### HOW TO COMPLETE THIS TASK
The records should be written out in full, with nothing altered.
┄┄┄┄┄┄┄┄┄┄
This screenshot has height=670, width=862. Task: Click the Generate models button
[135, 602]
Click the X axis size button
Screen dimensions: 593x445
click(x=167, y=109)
┄┄┄┄┄┄┄┄┄┄
### EXERCISE SOLUTION
This screenshot has height=670, width=862. Task: Click the Generate models button
[135, 602]
Click the X axis size button
Screen dimensions: 593x445
click(x=167, y=109)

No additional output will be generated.